» **Data listing**:
□ □ □

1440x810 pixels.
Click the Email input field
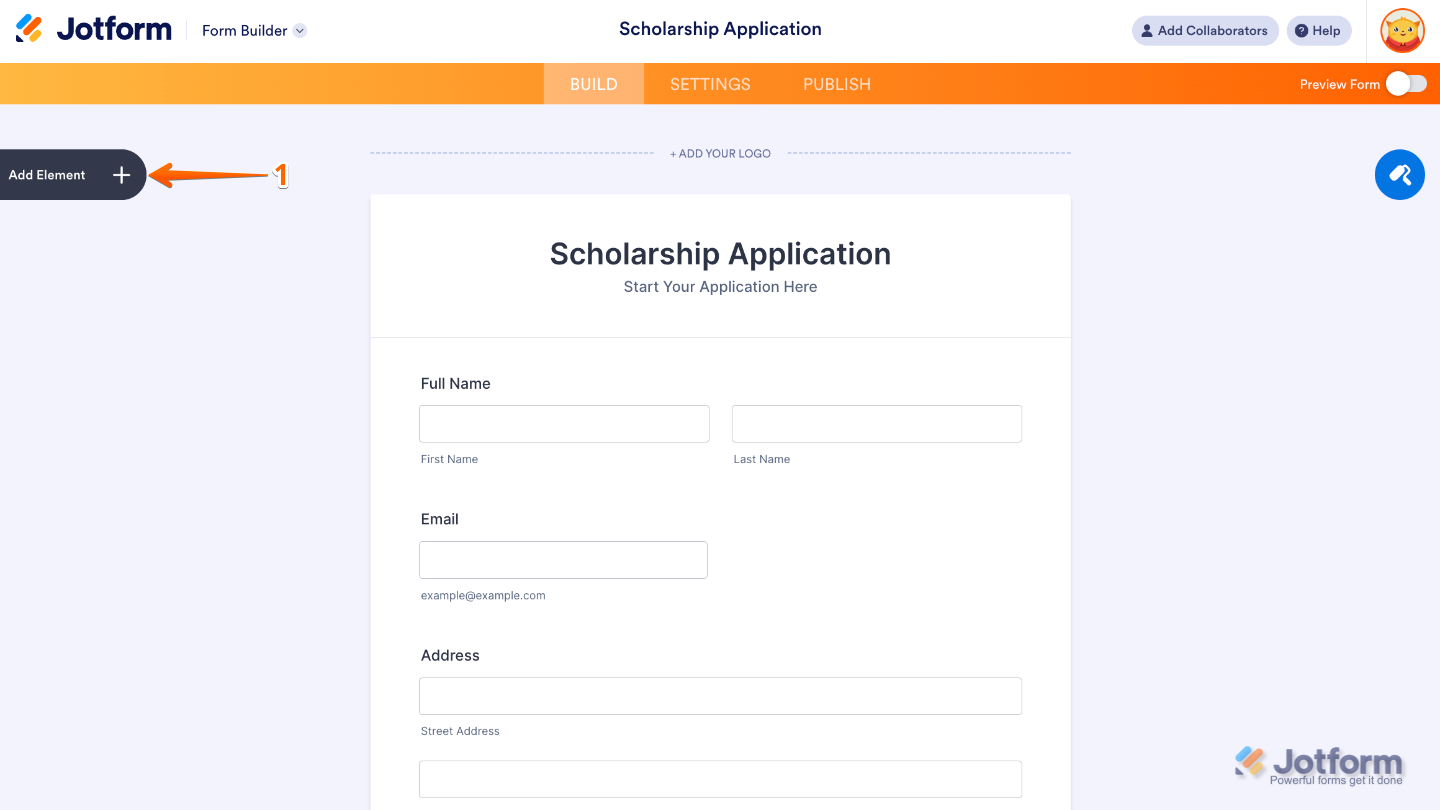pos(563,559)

□ □ □

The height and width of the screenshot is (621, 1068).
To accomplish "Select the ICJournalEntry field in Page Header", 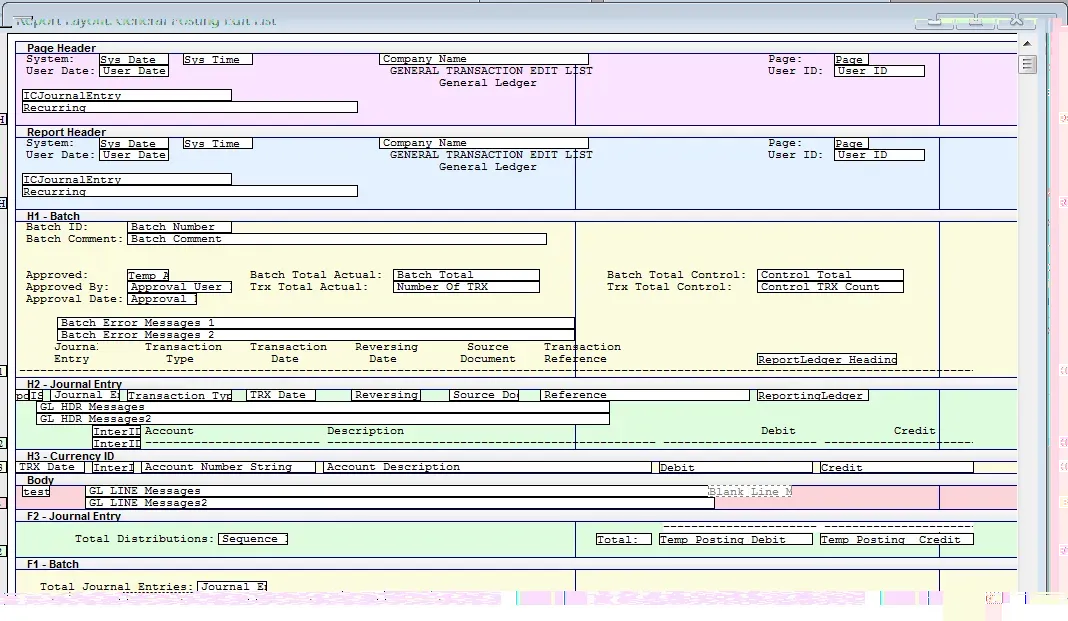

□ □ □

» **Required action**:
Starting at the line containing "The height and" and stopping at the line containing "the ICJournalEntry field", output each line exactly as it appears above. Leave out the pictures.

» **Output below**:
The height and width of the screenshot is (621, 1068).
To accomplish "Select the ICJournalEntry field in Page Header", 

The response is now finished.